Copy each of the records below line for line, with no changes.

Some records:
╭──
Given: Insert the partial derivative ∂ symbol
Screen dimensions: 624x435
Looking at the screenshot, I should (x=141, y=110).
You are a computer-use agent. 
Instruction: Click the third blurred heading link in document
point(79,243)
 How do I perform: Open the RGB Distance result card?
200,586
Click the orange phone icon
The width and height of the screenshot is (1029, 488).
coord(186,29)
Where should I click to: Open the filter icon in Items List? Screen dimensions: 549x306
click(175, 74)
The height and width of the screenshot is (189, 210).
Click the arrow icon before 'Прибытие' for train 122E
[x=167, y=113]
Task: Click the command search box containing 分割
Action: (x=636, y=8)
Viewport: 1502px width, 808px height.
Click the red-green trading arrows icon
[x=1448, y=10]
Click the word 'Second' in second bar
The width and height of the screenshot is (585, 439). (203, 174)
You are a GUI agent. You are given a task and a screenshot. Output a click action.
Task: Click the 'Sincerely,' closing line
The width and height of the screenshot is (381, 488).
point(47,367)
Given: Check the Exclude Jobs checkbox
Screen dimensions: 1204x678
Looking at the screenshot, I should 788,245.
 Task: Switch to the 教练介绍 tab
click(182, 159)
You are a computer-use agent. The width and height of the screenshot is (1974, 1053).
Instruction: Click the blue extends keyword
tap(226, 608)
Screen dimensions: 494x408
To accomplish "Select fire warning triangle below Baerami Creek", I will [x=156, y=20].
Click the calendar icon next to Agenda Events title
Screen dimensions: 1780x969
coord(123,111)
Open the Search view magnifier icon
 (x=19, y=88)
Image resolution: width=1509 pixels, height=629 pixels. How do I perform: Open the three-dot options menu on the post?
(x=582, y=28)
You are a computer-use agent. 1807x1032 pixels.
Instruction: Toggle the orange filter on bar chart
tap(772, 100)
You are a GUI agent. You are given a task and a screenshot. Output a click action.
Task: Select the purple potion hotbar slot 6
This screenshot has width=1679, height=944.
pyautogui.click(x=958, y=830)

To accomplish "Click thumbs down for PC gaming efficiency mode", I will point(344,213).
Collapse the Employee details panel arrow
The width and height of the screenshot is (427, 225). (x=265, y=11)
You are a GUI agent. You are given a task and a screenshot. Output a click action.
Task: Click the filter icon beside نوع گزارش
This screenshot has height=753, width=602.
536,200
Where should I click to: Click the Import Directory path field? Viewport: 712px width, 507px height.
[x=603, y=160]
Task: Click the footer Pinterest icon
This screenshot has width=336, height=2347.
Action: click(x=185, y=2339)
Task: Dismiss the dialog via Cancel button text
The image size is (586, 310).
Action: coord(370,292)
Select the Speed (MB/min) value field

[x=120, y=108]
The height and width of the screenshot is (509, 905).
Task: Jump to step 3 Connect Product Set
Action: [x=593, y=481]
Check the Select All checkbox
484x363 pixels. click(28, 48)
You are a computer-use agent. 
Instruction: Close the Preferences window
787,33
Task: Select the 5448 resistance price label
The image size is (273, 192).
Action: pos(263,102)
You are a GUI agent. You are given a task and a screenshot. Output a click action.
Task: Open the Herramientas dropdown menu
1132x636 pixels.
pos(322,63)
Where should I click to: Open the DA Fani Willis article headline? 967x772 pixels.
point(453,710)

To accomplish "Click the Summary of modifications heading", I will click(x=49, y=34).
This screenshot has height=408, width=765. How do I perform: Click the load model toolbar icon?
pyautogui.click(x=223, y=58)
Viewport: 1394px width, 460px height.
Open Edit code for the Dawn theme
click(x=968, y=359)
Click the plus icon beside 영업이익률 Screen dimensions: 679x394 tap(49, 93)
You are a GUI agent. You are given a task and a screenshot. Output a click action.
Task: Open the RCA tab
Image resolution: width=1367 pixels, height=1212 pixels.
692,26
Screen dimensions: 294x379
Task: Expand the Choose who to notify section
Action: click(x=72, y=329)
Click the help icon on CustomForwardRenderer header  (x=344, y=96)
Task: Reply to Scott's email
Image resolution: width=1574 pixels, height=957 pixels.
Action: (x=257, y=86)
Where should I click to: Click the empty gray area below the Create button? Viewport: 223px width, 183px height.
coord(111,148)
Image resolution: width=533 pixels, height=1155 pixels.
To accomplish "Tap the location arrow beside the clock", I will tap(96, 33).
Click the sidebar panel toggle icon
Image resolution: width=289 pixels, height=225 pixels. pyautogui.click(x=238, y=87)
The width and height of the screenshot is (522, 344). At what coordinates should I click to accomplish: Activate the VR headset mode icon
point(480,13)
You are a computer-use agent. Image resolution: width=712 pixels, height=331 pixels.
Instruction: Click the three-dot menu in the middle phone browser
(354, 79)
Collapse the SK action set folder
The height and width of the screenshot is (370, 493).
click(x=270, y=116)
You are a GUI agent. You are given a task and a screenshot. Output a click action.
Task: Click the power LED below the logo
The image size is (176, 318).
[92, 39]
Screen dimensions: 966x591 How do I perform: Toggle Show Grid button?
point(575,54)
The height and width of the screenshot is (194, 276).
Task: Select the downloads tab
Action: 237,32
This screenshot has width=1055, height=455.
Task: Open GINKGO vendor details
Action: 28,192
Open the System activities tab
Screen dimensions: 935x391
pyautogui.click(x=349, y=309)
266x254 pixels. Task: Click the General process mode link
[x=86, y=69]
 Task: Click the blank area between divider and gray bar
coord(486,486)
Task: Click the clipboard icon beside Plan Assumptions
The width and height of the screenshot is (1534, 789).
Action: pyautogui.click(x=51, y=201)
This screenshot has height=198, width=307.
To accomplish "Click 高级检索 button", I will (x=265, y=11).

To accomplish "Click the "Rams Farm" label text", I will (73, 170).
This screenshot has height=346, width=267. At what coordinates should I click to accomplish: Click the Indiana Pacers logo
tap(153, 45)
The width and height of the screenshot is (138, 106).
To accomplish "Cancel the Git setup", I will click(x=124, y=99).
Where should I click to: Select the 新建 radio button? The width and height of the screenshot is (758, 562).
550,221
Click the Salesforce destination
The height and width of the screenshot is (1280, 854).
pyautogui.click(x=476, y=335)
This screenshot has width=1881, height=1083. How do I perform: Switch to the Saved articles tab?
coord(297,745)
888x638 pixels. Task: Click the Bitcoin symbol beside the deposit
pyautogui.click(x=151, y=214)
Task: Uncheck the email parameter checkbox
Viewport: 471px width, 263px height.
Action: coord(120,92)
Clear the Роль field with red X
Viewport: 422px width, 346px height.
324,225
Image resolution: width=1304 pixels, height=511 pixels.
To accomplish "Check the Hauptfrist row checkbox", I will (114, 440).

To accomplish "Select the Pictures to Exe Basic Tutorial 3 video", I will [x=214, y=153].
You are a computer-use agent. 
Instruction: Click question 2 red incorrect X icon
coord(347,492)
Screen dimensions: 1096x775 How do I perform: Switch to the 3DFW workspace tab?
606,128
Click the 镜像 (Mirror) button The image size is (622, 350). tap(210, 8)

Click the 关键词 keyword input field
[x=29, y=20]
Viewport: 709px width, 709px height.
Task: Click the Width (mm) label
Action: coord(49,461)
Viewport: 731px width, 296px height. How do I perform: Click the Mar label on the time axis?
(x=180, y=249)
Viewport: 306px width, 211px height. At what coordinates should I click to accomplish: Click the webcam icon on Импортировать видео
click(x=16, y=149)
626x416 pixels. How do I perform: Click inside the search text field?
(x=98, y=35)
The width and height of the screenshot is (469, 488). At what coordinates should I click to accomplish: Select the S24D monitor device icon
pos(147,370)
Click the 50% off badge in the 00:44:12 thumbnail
╰──
=== Task result ===
Given: Insert the partial derivative ∂ symbol
Screen dimensions: 624x435
Looking at the screenshot, I should (x=141, y=110).
You are a computer-use agent. 
Instruction: Click the third blurred heading link in document
point(79,243)
 How do I perform: Open the RGB Distance result card?
200,586
Click the orange phone icon
The width and height of the screenshot is (1029, 488).
coord(186,29)
Where should I click to: Open the filter icon in Items List? Screen dimensions: 549x306
click(175, 74)
The height and width of the screenshot is (189, 210).
Click the arrow icon before 'Прибытие' for train 122E
[x=167, y=113]
Task: Click the command search box containing 分割
Action: (x=636, y=8)
Viewport: 1502px width, 808px height.
Click the red-green trading arrows icon
[x=1448, y=10]
Click the word 'Second' in second bar
The width and height of the screenshot is (585, 439). (203, 174)
You are a GUI agent. You are given a task and a screenshot. Output a click action.
Task: Click the 'Sincerely,' closing line
The width and height of the screenshot is (381, 488).
point(47,367)
Given: Check the Exclude Jobs checkbox
Screen dimensions: 1204x678
Looking at the screenshot, I should 788,245.
 Task: Switch to the 教练介绍 tab
click(182, 159)
You are a computer-use agent. The width and height of the screenshot is (1974, 1053).
Instruction: Click the blue extends keyword
tap(226, 608)
Screen dimensions: 494x408
To accomplish "Select fire warning triangle below Baerami Creek", I will [x=156, y=20].
Click the calendar icon next to Agenda Events title
Screen dimensions: 1780x969
coord(123,111)
Open the Search view magnifier icon
 (x=19, y=88)
Image resolution: width=1509 pixels, height=629 pixels. How do I perform: Open the three-dot options menu on the post?
(x=582, y=28)
You are a computer-use agent. 1807x1032 pixels.
Instruction: Toggle the orange filter on bar chart
tap(772, 100)
You are a GUI agent. You are given a task and a screenshot. Output a click action.
Task: Select the purple potion hotbar slot 6
This screenshot has width=1679, height=944.
pyautogui.click(x=958, y=830)

To accomplish "Click thumbs down for PC gaming efficiency mode", I will point(344,213).
Collapse the Employee details panel arrow
The width and height of the screenshot is (427, 225). (x=265, y=11)
You are a GUI agent. You are given a task and a screenshot. Output a click action.
Task: Click the filter icon beside نوع گزارش
This screenshot has height=753, width=602.
536,200
Where should I click to: Click the Import Directory path field? Viewport: 712px width, 507px height.
[x=603, y=160]
Task: Click the footer Pinterest icon
This screenshot has width=336, height=2347.
Action: click(x=185, y=2339)
Task: Dismiss the dialog via Cancel button text
The image size is (586, 310).
Action: coord(370,292)
Select the Speed (MB/min) value field

[x=120, y=108]
The height and width of the screenshot is (509, 905).
Task: Jump to step 3 Connect Product Set
Action: [x=593, y=481]
Check the Select All checkbox
484x363 pixels. click(28, 48)
You are a computer-use agent. 
Instruction: Close the Preferences window
787,33
Task: Select the 5448 resistance price label
The image size is (273, 192).
Action: pos(263,102)
You are a GUI agent. You are given a task and a screenshot. Output a click action.
Task: Open the Herramientas dropdown menu
1132x636 pixels.
pos(322,63)
Where should I click to: Open the DA Fani Willis article headline? 967x772 pixels.
point(453,710)

To accomplish "Click the Summary of modifications heading", I will click(x=49, y=34).
This screenshot has height=408, width=765. How do I perform: Click the load model toolbar icon?
pyautogui.click(x=223, y=58)
Viewport: 1394px width, 460px height.
Open Edit code for the Dawn theme
click(x=968, y=359)
Click the plus icon beside 영업이익률 Screen dimensions: 679x394 tap(49, 93)
You are a GUI agent. You are given a task and a screenshot. Output a click action.
Task: Open the RCA tab
Image resolution: width=1367 pixels, height=1212 pixels.
692,26
Screen dimensions: 294x379
Task: Expand the Choose who to notify section
Action: click(x=72, y=329)
Click the help icon on CustomForwardRenderer header  (x=344, y=96)
Task: Reply to Scott's email
Image resolution: width=1574 pixels, height=957 pixels.
Action: (x=257, y=86)
Where should I click to: Click the empty gray area below the Create button? Viewport: 223px width, 183px height.
coord(111,148)
Image resolution: width=533 pixels, height=1155 pixels.
To accomplish "Tap the location arrow beside the clock", I will tap(96, 33).
Click the sidebar panel toggle icon
Image resolution: width=289 pixels, height=225 pixels. pyautogui.click(x=238, y=87)
The width and height of the screenshot is (522, 344). At what coordinates should I click to accomplish: Activate the VR headset mode icon
point(480,13)
You are a computer-use agent. Image resolution: width=712 pixels, height=331 pixels.
Instruction: Click the three-dot menu in the middle phone browser
(354, 79)
Collapse the SK action set folder
The height and width of the screenshot is (370, 493).
click(x=270, y=116)
You are a GUI agent. You are given a task and a screenshot. Output a click action.
Task: Click the power LED below the logo
The image size is (176, 318).
[92, 39]
Screen dimensions: 966x591 How do I perform: Toggle Show Grid button?
point(575,54)
The height and width of the screenshot is (194, 276).
Task: Select the downloads tab
Action: 237,32
This screenshot has width=1055, height=455.
Task: Open GINKGO vendor details
Action: 28,192
Open the System activities tab
Screen dimensions: 935x391
pyautogui.click(x=349, y=309)
266x254 pixels. Task: Click the General process mode link
[x=86, y=69]
 Task: Click the blank area between divider and gray bar
coord(486,486)
Task: Click the clipboard icon beside Plan Assumptions
The width and height of the screenshot is (1534, 789).
Action: pyautogui.click(x=51, y=201)
This screenshot has height=198, width=307.
To accomplish "Click 高级检索 button", I will (x=265, y=11).

To accomplish "Click the "Rams Farm" label text", I will (73, 170).
This screenshot has height=346, width=267. At what coordinates should I click to accomplish: Click the Indiana Pacers logo
tap(153, 45)
The width and height of the screenshot is (138, 106).
To accomplish "Cancel the Git setup", I will click(x=124, y=99).
Where should I click to: Select the 新建 radio button? The width and height of the screenshot is (758, 562).
550,221
Click the Salesforce destination
The height and width of the screenshot is (1280, 854).
pyautogui.click(x=476, y=335)
This screenshot has width=1881, height=1083. How do I perform: Switch to the Saved articles tab?
coord(297,745)
888x638 pixels. Task: Click the Bitcoin symbol beside the deposit
pyautogui.click(x=151, y=214)
Task: Uncheck the email parameter checkbox
Viewport: 471px width, 263px height.
Action: coord(120,92)
Clear the Роль field with red X
Viewport: 422px width, 346px height.
324,225
Image resolution: width=1304 pixels, height=511 pixels.
To accomplish "Check the Hauptfrist row checkbox", I will (114, 440).

To accomplish "Select the Pictures to Exe Basic Tutorial 3 video", I will [x=214, y=153].
You are a computer-use agent. 
Instruction: Click question 2 red incorrect X icon
coord(347,492)
Screen dimensions: 1096x775 How do I perform: Switch to the 3DFW workspace tab?
606,128
Click the 镜像 (Mirror) button The image size is (622, 350). tap(210, 8)

Click the 关键词 keyword input field
[x=29, y=20]
Viewport: 709px width, 709px height.
Task: Click the Width (mm) label
Action: coord(49,461)
Viewport: 731px width, 296px height. How do I perform: Click the Mar label on the time axis?
(x=180, y=249)
Viewport: 306px width, 211px height. At what coordinates should I click to accomplish: Click the webcam icon on Импортировать видео
click(x=16, y=149)
626x416 pixels. How do I perform: Click inside the search text field?
(x=98, y=35)
The width and height of the screenshot is (469, 488). At what coordinates should I click to accomplish: Select the S24D monitor device icon
pos(147,370)
Click the 50% off badge in the 00:44:12 thumbnail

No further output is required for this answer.